---------- Record excerpts ----------

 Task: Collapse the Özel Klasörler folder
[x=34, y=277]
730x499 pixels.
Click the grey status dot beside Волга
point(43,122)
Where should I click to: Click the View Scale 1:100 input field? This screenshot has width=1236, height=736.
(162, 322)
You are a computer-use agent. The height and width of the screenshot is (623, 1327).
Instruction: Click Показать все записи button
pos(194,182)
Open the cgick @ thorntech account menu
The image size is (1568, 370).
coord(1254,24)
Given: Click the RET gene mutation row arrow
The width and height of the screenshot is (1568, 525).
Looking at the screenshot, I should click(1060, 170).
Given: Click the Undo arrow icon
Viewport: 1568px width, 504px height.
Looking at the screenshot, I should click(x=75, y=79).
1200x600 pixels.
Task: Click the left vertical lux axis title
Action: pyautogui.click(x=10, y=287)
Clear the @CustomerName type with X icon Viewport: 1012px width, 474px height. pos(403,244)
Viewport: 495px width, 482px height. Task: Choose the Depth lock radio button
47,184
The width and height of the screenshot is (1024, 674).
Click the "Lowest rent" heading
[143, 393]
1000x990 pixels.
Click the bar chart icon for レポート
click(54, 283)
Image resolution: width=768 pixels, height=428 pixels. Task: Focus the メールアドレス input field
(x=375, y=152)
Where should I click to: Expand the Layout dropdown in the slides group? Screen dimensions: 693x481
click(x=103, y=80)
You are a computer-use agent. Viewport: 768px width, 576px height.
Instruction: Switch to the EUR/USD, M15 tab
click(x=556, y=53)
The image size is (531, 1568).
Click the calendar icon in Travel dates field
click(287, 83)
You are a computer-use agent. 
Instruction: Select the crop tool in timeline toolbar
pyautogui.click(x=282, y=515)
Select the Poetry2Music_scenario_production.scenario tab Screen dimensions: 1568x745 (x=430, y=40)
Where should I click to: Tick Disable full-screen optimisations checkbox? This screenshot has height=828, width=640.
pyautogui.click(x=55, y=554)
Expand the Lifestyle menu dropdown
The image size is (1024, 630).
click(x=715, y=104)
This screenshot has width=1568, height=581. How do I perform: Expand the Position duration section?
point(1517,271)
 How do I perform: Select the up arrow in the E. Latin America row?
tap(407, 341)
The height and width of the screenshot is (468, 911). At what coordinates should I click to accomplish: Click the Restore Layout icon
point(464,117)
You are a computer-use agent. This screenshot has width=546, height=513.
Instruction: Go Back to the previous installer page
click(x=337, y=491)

----------

# Problem:
Write out the whole listing verbatim.

# Exercise solution:
 Task: Collapse the Özel Klasörler folder
[x=34, y=277]
730x499 pixels.
Click the grey status dot beside Волга
point(43,122)
Where should I click to: Click the View Scale 1:100 input field? This screenshot has width=1236, height=736.
(162, 322)
You are a computer-use agent. The height and width of the screenshot is (623, 1327).
Instruction: Click Показать все записи button
pos(194,182)
Open the cgick @ thorntech account menu
The image size is (1568, 370).
coord(1254,24)
Given: Click the RET gene mutation row arrow
The width and height of the screenshot is (1568, 525).
Looking at the screenshot, I should click(1060, 170).
Given: Click the Undo arrow icon
Viewport: 1568px width, 504px height.
Looking at the screenshot, I should click(x=75, y=79).
1200x600 pixels.
Task: Click the left vertical lux axis title
Action: pyautogui.click(x=10, y=287)
Clear the @CustomerName type with X icon Viewport: 1012px width, 474px height. pos(403,244)
Viewport: 495px width, 482px height. Task: Choose the Depth lock radio button
47,184
The width and height of the screenshot is (1024, 674).
Click the "Lowest rent" heading
[143, 393]
1000x990 pixels.
Click the bar chart icon for レポート
click(54, 283)
Image resolution: width=768 pixels, height=428 pixels. Task: Focus the メールアドレス input field
(x=375, y=152)
Where should I click to: Expand the Layout dropdown in the slides group? Screen dimensions: 693x481
click(x=103, y=80)
You are a computer-use agent. Viewport: 768px width, 576px height.
Instruction: Switch to the EUR/USD, M15 tab
click(x=556, y=53)
The image size is (531, 1568).
Click the calendar icon in Travel dates field
click(287, 83)
You are a computer-use agent. 
Instruction: Select the crop tool in timeline toolbar
pyautogui.click(x=282, y=515)
Select the Poetry2Music_scenario_production.scenario tab Screen dimensions: 1568x745 (x=430, y=40)
Where should I click to: Tick Disable full-screen optimisations checkbox? This screenshot has height=828, width=640.
pyautogui.click(x=55, y=554)
Expand the Lifestyle menu dropdown
The image size is (1024, 630).
click(x=715, y=104)
This screenshot has width=1568, height=581. How do I perform: Expand the Position duration section?
point(1517,271)
 How do I perform: Select the up arrow in the E. Latin America row?
tap(407, 341)
The height and width of the screenshot is (468, 911). At what coordinates should I click to accomplish: Click the Restore Layout icon
point(464,117)
You are a computer-use agent. This screenshot has width=546, height=513.
Instruction: Go Back to the previous installer page
click(x=337, y=491)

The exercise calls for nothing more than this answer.